Start of Block

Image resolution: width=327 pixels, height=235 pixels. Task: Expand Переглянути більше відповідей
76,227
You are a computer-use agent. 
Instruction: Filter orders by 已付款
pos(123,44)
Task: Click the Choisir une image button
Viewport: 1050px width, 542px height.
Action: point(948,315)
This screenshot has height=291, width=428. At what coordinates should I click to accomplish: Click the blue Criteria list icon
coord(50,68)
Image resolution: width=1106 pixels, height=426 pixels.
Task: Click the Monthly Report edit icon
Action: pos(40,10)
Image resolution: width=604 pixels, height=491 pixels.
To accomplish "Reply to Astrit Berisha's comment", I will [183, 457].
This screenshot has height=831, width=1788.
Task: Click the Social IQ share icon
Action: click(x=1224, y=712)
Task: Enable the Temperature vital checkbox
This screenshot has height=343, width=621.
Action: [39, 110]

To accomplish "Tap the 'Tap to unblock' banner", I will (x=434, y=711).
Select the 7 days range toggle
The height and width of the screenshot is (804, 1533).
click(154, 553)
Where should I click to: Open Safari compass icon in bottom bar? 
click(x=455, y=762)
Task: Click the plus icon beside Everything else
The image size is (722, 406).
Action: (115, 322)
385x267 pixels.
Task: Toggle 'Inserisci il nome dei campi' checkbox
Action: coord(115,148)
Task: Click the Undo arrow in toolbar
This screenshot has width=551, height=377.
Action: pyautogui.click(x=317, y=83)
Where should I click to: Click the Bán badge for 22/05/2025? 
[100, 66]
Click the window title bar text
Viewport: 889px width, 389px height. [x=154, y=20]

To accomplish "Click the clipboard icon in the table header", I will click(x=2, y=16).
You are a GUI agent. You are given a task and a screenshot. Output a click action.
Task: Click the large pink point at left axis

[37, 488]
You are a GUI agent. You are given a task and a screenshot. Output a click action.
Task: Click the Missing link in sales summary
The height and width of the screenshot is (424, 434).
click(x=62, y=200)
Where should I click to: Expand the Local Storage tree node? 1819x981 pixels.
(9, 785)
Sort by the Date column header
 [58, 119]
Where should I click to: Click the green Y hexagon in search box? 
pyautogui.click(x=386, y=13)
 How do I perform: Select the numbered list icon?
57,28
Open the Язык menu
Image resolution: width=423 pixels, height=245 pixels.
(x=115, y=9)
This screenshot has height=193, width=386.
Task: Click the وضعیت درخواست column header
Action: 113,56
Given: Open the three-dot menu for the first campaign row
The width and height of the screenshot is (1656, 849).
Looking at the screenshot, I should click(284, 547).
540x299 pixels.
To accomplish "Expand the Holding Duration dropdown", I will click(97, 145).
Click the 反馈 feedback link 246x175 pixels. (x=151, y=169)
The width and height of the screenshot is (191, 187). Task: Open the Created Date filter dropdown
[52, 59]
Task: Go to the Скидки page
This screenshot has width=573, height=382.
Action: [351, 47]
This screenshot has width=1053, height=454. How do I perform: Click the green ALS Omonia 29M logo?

End of Block

### TRY IT
Give back every entry, unchanged in any way.

### TASK ANSWER
Image resolution: width=327 pixels, height=235 pixels. Task: Expand Переглянути більше відповідей
76,227
You are a computer-use agent. 
Instruction: Filter orders by 已付款
pos(123,44)
Task: Click the Choisir une image button
Viewport: 1050px width, 542px height.
Action: point(948,315)
This screenshot has height=291, width=428. At what coordinates should I click to accomplish: Click the blue Criteria list icon
coord(50,68)
Image resolution: width=1106 pixels, height=426 pixels.
Task: Click the Monthly Report edit icon
Action: pos(40,10)
Image resolution: width=604 pixels, height=491 pixels.
To accomplish "Reply to Astrit Berisha's comment", I will [183, 457].
This screenshot has height=831, width=1788.
Task: Click the Social IQ share icon
Action: click(x=1224, y=712)
Task: Enable the Temperature vital checkbox
This screenshot has height=343, width=621.
Action: [39, 110]

To accomplish "Tap the 'Tap to unblock' banner", I will (x=434, y=711).
Select the 7 days range toggle
The height and width of the screenshot is (804, 1533).
click(154, 553)
Where should I click to: Open Safari compass icon in bottom bar? 
click(x=455, y=762)
Task: Click the plus icon beside Everything else
The image size is (722, 406).
Action: (115, 322)
385x267 pixels.
Task: Toggle 'Inserisci il nome dei campi' checkbox
Action: coord(115,148)
Task: Click the Undo arrow in toolbar
This screenshot has width=551, height=377.
Action: pyautogui.click(x=317, y=83)
Where should I click to: Click the Bán badge for 22/05/2025? 
[100, 66]
Click the window title bar text
Viewport: 889px width, 389px height. [x=154, y=20]

To accomplish "Click the clipboard icon in the table header", I will click(x=2, y=16).
You are a GUI agent. You are given a task and a screenshot. Output a click action.
Task: Click the large pink point at left axis

[37, 488]
You are a GUI agent. You are given a task and a screenshot. Output a click action.
Task: Click the Missing link in sales summary
The height and width of the screenshot is (424, 434).
click(x=62, y=200)
Where should I click to: Expand the Local Storage tree node? 1819x981 pixels.
(9, 785)
Sort by the Date column header
 [58, 119]
Where should I click to: Click the green Y hexagon in search box? 
pyautogui.click(x=386, y=13)
 How do I perform: Select the numbered list icon?
57,28
Open the Язык menu
Image resolution: width=423 pixels, height=245 pixels.
(x=115, y=9)
This screenshot has height=193, width=386.
Task: Click the وضعیت درخواست column header
Action: 113,56
Given: Open the three-dot menu for the first campaign row
The width and height of the screenshot is (1656, 849).
Looking at the screenshot, I should click(284, 547).
540x299 pixels.
To accomplish "Expand the Holding Duration dropdown", I will click(97, 145).
Click the 反馈 feedback link 246x175 pixels. (x=151, y=169)
The width and height of the screenshot is (191, 187). Task: Open the Created Date filter dropdown
[52, 59]
Task: Go to the Скидки page
This screenshot has width=573, height=382.
Action: [351, 47]
This screenshot has width=1053, height=454. How do I perform: Click the green ALS Omonia 29M logo?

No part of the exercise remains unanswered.